The proposed high-rise development would rise along the eastern side of Broadway between 1st and 2nd Streets, replacing a William Pereira-designed expansion of the former Los Angeles Times headquarters campus.  Onni is seeking entitlements for the construction of 37- and 53-story towers which would contain at total of 1,127 apartments above 34,000 square feet of ground-floor commercial uses and over 1,700 parking spaces.

The older Times buildings along Spring Street - built in the 1930s and 1940s - are poised for preservation and reuse as offices with ground-floor commercial uses.  A pedestrian paseo would separate the historic structures from the new buildings, creating a passageway between 1st and 2nd Streets.

At the prior hearing, Commissioner David Ambroz expressed dissatisfaction with the design of the proposed towers, comparing it unfavorably to other high-rise developments recently seen by the Commission.

AC Martin, which is designing the project, has offered two new alternatives for the towers, both of which are intended to echo the prominent horizontal and vertical lines of the adjacent Art Deco architecture.  The first would cap the buildings with rectangular fins and canopies, while the latter would culminate in a sloping glass roofline - similar to initial design concepts submitted to the City in 2016.

Closer to the ground, the new design concepts also include a second option for the proposed podium structure along Broadway.  The new alternative would align the height of the podium with the adjoining L.A. Times Building, while bringing the glass of the towers down to street level.  New bays along 1st, 2nd, and Broadway would be colored in brown and bronze tones to relate to the existing buildings.

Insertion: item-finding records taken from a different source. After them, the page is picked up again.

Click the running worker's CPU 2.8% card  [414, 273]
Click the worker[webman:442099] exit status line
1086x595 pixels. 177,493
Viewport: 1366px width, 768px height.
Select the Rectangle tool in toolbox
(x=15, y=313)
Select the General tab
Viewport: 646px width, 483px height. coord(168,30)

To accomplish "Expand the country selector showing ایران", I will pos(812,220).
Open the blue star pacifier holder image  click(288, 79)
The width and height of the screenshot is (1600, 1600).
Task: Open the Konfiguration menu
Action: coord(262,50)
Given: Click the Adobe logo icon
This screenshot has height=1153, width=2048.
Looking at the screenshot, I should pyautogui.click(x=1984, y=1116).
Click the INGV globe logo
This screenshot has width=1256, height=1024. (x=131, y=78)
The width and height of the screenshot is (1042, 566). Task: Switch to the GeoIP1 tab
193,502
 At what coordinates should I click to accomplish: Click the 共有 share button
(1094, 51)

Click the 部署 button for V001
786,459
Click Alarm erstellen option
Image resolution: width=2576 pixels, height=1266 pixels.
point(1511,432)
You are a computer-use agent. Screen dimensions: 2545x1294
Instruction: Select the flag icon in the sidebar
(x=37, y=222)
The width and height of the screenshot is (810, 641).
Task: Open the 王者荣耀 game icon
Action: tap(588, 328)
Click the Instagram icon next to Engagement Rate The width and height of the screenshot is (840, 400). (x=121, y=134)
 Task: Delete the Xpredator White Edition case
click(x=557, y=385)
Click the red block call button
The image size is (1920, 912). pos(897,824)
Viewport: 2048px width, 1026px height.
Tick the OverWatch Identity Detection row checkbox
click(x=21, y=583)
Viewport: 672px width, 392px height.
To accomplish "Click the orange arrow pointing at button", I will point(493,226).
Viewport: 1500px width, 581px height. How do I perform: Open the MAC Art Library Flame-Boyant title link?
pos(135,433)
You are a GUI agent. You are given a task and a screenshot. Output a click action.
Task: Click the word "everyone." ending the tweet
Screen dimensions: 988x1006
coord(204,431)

Onni Group's ownership of the Times Mirror Square property dates to 2016, when the company purchased the site for the reported sum of $120 million.  In the years that followed, the property's namesake tenant has relocated to El Segundo, while the Vancouver-based firm initiated entitlement proceedings for the proposed high-rise complex.

The project has faced staunch opposition from preservationists, who fought to designate the entire property - including the Pereira-designed buildings slated for demolition - as a Historic-Cultural Monument.  While the Cultural Heritage Commission endorsed monument status for the entire campus, the Los Angeles City Council voted to only landmark the 1930s and 1940s buildings along Spring Street.

In public comment, opponents of the development have also seized on political contributions made by Onni Group to a political action committee tied to City Councilmember Jose Huizar, who has been charged with accepting more than $1 million in bribes from real estate developers.